La République démocratique du Congo (RDC) a franchi un nouveau palier dans sa gestion financière, mais les résultats dévoilés récemment par la Banque centrale du Congo (BCC) révèlent des lacunes persistantes. Au 18 décembre 2024, les régies financières avaient mobilisé 1.174,3 milliards de Francs congolais (CDF), soit près de 413 millions de dollars américains. Ce chiffre représente 79,5 % des objectifs budgétaires mensuels fixés à 1.476,4 milliards de CDF. Malgré cette performance relative, des faiblesses structurelles continuent de freiner l’équilibre budgétaire.
Les recettes proviennent essentiellement des impôts et des douanes. La Direction générale des impôts (DGI) a collecté 626,7 milliards de CDF, confirmant sa position de pilier du financement public. La fiscalité douanière et les accises, sous la gestion de la Direction générale des douanes et accises (DGDA), ont généré 310,3 milliards de CDF. Ces deux sources combinées montrent une concentration des ressources sur un nombre limité de leviers fiscaux, laissant peu de marge pour diversifier les revenus.
En parallèle, les dépenses publiques continuent de peser lourdement sur le budget national. Avec une enveloppe de 1.879,6 milliards de CDF enregistrée pour le mois, les dépenses atteignent 83,9 % des prévisions mensuelles. Les coûts liés au fonctionnement des institutions, aux subventions, aux salaires des agents de l’État et au remboursement des intérêts de la dette illustrent les contraintes budgétaires croissantes auxquelles le gouvernement est confronté. Paradoxalement, les investissements en capital, bien que prioritaires pour le développement économique, ont légèrement dépassé les attentes, totalisant 336,3 milliards de CDF contre une prévision initiale de 274,2 milliards.

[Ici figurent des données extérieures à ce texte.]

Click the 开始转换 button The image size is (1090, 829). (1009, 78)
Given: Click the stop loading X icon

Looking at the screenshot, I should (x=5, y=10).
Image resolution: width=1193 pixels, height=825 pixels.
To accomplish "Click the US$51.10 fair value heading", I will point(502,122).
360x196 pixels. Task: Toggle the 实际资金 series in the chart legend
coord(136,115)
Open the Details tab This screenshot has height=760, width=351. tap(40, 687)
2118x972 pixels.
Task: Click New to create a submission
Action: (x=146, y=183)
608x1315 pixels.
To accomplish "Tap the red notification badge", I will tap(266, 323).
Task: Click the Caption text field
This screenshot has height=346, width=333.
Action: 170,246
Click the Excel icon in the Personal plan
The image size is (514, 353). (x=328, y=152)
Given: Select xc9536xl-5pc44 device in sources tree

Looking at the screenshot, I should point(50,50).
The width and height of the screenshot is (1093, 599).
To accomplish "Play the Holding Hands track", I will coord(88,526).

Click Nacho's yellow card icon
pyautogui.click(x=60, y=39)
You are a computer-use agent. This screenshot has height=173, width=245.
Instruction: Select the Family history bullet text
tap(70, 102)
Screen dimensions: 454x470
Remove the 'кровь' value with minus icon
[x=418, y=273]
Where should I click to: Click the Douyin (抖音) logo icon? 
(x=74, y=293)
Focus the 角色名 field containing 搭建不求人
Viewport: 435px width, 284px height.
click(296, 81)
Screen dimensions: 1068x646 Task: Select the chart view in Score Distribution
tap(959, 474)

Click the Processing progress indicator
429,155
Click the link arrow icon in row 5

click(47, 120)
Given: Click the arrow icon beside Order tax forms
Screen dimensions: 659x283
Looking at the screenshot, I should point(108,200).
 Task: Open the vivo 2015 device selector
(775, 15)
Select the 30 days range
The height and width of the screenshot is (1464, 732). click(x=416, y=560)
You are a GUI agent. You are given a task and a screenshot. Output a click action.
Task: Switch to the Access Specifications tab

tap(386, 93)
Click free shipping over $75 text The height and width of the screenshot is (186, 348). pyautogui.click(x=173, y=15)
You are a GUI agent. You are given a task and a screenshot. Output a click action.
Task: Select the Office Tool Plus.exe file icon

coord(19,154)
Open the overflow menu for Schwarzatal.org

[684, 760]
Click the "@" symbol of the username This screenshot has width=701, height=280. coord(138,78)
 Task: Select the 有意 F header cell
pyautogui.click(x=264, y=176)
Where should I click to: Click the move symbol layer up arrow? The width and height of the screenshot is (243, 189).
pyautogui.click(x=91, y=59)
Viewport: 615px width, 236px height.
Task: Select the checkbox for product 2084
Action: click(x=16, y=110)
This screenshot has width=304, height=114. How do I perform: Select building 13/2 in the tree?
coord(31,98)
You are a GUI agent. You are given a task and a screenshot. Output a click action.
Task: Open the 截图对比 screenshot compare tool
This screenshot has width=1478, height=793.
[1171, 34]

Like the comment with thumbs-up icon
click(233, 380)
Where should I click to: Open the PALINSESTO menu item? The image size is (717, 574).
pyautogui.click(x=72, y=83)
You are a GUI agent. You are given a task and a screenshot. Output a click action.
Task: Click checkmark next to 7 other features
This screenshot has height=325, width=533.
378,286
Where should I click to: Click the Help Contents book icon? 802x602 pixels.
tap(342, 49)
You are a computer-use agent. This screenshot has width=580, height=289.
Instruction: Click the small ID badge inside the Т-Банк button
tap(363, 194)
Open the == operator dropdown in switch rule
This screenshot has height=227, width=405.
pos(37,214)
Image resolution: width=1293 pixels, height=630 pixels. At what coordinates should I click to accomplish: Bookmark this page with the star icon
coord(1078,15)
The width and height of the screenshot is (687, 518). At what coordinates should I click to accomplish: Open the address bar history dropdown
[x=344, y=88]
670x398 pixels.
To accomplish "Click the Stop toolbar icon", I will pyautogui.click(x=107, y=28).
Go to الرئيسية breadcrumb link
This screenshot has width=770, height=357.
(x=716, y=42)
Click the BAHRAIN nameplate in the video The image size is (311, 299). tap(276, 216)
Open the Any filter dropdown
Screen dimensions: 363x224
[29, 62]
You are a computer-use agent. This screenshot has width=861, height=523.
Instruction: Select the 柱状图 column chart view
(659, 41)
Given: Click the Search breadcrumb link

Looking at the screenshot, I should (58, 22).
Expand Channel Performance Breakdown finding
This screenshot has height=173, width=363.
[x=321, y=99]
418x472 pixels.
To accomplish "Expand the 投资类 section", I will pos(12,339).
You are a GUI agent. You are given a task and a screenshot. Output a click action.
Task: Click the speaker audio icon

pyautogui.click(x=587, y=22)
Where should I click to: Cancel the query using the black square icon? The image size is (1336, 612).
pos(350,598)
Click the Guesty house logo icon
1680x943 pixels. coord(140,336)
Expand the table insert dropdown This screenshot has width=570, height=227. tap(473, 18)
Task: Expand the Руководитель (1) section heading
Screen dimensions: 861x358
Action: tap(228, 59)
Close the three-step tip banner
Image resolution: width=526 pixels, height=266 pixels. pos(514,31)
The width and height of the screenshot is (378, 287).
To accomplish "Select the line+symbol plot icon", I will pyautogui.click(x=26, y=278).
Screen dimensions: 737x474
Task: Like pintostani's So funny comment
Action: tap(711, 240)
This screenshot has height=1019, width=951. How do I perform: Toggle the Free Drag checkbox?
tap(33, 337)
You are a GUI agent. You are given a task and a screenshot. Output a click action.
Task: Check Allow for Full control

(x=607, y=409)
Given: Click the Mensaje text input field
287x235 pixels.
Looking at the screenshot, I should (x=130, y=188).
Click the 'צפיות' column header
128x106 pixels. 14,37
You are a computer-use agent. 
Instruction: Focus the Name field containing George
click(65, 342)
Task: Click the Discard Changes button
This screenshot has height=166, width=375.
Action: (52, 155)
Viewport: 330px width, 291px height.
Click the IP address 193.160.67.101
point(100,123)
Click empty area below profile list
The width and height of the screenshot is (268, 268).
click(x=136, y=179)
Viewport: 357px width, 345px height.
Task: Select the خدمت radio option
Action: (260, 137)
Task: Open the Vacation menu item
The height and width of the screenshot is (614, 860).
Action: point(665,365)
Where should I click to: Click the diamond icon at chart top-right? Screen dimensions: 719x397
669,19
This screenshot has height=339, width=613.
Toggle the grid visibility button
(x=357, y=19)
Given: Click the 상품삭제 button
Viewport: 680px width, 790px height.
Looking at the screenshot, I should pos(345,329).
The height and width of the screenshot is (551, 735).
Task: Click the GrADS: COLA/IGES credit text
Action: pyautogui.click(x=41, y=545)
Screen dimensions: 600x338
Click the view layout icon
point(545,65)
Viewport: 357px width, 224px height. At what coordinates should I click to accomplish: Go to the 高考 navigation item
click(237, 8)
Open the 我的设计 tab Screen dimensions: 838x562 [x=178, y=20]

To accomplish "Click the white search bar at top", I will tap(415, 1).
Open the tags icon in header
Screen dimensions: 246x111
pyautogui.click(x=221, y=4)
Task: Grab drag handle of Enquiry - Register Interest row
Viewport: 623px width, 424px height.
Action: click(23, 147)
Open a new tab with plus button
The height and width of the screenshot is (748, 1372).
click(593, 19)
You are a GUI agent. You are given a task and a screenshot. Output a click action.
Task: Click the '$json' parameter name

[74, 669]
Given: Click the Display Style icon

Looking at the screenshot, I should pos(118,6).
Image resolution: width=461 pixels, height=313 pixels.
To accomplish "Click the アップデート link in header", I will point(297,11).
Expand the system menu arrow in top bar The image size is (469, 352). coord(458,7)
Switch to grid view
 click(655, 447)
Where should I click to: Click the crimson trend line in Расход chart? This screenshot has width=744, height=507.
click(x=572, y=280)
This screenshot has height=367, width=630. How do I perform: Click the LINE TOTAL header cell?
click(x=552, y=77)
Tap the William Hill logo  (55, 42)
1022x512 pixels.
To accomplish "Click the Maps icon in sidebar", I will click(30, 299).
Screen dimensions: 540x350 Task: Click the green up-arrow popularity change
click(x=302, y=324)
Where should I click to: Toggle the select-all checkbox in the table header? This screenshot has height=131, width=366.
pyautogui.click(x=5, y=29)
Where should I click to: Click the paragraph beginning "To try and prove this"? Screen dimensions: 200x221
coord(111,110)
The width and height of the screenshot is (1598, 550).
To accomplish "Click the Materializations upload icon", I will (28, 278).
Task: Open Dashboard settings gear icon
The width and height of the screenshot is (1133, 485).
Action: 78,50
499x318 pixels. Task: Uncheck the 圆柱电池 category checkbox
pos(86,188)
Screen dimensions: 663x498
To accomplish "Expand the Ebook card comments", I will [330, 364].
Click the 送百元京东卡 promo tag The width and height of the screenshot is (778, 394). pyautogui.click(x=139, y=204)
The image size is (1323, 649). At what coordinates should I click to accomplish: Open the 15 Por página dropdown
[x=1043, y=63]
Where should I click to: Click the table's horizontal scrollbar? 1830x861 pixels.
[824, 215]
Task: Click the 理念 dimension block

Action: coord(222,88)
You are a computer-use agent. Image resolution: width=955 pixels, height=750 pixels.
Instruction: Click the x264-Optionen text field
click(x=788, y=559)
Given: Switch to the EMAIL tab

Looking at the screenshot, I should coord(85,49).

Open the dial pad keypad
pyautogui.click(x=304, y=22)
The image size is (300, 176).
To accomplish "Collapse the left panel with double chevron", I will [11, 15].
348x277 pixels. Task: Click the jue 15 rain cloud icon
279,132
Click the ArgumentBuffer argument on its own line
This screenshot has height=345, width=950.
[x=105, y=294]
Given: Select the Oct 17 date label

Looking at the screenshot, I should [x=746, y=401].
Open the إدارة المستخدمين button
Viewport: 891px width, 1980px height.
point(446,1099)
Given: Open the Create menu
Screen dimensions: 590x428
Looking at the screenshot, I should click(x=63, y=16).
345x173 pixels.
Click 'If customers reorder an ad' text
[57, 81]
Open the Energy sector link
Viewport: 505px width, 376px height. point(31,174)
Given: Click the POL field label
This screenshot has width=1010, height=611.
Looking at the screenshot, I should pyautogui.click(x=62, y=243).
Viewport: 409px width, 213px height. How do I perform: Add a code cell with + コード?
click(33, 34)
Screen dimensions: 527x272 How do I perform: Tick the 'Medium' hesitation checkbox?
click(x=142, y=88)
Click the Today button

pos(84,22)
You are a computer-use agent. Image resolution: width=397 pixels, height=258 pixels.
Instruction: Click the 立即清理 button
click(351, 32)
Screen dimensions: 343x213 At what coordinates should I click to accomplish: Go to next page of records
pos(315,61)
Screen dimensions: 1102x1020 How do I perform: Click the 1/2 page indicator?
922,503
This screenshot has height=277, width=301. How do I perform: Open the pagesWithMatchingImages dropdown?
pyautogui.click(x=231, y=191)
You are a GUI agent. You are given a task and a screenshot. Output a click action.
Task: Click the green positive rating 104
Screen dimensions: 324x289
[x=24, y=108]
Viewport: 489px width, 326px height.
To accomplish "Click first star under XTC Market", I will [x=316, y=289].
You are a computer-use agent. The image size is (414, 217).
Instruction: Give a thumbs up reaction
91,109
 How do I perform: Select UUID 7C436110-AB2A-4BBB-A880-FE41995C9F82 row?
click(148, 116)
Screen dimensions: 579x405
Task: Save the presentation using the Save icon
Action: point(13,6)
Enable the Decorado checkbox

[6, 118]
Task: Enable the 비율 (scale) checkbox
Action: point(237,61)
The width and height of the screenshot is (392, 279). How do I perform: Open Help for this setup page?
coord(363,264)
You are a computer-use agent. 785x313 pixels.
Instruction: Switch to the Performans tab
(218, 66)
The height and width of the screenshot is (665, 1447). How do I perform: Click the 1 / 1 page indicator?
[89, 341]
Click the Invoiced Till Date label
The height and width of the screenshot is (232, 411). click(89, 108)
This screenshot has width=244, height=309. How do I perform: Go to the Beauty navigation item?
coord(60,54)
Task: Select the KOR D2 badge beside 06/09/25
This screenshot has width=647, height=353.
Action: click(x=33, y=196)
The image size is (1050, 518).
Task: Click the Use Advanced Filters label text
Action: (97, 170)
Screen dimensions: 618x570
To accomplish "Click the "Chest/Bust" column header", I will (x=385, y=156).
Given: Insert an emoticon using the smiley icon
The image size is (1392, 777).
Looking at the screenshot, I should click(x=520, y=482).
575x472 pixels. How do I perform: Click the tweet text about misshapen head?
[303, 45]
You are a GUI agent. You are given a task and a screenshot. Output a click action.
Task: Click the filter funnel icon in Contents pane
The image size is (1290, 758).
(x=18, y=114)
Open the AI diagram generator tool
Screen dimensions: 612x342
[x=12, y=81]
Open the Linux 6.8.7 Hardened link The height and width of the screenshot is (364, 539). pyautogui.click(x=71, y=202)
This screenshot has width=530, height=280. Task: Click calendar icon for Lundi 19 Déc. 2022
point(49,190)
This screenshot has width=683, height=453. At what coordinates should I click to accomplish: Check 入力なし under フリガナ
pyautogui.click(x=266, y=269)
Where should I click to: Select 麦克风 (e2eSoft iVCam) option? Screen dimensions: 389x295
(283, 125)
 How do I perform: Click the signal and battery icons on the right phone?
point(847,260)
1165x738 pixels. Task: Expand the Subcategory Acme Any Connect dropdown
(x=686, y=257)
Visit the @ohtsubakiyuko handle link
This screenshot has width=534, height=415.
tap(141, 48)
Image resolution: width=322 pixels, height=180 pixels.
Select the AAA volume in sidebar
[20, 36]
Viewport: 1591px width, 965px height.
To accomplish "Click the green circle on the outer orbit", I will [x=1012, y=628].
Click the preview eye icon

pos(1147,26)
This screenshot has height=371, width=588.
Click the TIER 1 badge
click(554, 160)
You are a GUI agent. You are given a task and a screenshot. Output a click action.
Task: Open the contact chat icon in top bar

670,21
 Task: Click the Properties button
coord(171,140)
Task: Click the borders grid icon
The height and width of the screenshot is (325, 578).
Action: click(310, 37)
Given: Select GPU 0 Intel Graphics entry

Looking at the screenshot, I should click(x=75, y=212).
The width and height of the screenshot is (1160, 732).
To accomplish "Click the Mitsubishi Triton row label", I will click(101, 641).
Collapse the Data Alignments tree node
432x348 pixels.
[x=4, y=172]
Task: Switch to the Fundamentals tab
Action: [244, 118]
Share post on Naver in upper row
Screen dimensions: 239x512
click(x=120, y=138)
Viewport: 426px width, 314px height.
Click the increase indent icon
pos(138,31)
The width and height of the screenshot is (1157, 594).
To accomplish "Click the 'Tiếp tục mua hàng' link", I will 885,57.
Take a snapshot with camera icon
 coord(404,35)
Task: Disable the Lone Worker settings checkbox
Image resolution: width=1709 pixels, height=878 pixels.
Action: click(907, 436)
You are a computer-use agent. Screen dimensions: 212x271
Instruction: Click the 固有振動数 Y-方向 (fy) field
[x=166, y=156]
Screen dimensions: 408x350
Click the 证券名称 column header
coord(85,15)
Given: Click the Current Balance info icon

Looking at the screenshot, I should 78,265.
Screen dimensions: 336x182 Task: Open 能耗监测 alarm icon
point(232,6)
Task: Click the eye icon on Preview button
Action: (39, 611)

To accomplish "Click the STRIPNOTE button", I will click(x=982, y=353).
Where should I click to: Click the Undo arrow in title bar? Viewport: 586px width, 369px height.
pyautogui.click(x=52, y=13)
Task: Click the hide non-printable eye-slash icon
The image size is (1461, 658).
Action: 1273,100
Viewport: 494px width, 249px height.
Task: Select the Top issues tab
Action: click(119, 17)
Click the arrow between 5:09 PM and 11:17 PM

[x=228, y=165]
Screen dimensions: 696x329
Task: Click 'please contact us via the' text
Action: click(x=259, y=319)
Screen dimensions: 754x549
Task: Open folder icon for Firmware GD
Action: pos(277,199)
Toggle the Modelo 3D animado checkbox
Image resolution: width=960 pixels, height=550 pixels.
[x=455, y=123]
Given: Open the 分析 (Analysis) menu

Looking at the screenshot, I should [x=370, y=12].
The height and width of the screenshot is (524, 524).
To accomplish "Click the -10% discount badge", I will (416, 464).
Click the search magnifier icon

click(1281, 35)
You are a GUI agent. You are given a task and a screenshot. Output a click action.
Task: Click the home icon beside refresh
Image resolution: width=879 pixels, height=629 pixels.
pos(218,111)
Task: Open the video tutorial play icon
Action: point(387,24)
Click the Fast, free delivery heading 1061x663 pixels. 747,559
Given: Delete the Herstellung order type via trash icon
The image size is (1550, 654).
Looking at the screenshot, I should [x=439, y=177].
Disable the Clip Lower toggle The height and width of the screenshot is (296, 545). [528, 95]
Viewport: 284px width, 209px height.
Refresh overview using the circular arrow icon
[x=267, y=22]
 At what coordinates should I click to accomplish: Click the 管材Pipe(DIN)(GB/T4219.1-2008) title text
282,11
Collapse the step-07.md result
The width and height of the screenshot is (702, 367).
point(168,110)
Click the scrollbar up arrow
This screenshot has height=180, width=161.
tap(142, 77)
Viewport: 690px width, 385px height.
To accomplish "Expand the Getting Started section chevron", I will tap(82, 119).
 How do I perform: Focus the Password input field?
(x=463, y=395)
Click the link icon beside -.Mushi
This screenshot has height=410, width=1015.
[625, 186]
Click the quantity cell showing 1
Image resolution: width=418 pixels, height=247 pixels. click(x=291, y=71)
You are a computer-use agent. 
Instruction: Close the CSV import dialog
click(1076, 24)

Le tableau annuel, lui, met en lumière un déficit alarmant de 1.557,8 milliards de CDF. Les recettes cumulées s’établissent à 25.669,7 milliards de CDF, tandis que les dépenses atteignent 27.227,5 milliards. Cet écart, bien qu’en partie prévisible dans un contexte économique mondial tendu, pose des questions sur l’efficacité de la gestion des ressources publiques.
Au-delà des chiffres, ce constat appelle à un débat urgent sur la gouvernance économique en RDC. La dépendance aux mêmes sources de revenus, combinée à une augmentation continue des charges récurrentes, limite la capacité du pays à financer ses ambitions de développement. La transparence dans l’allocation des ressources et une meilleure gestion des priorités semblent être des conditions incontournables pour inverser la tendance actuelle.
La mobilisation de nouvelles ressources fiscales, notamment à travers l’intégration de l’économie informelle et la lutte contre l’évasion fiscale, pourrait offrir des solutions viables. Mais cela nécessite une volonté politique forte et des réformes structurelles audacieuses. Pour le moment, la RDC semble coincée dans une dynamique où les efforts de collecte, bien que significatifs, ne suffisent pas à combler les besoins budgétaires croissants. La prochaine étape devra aller au-delà des ajustements ponctuels pour établir une stratégie financière durable et inclusive.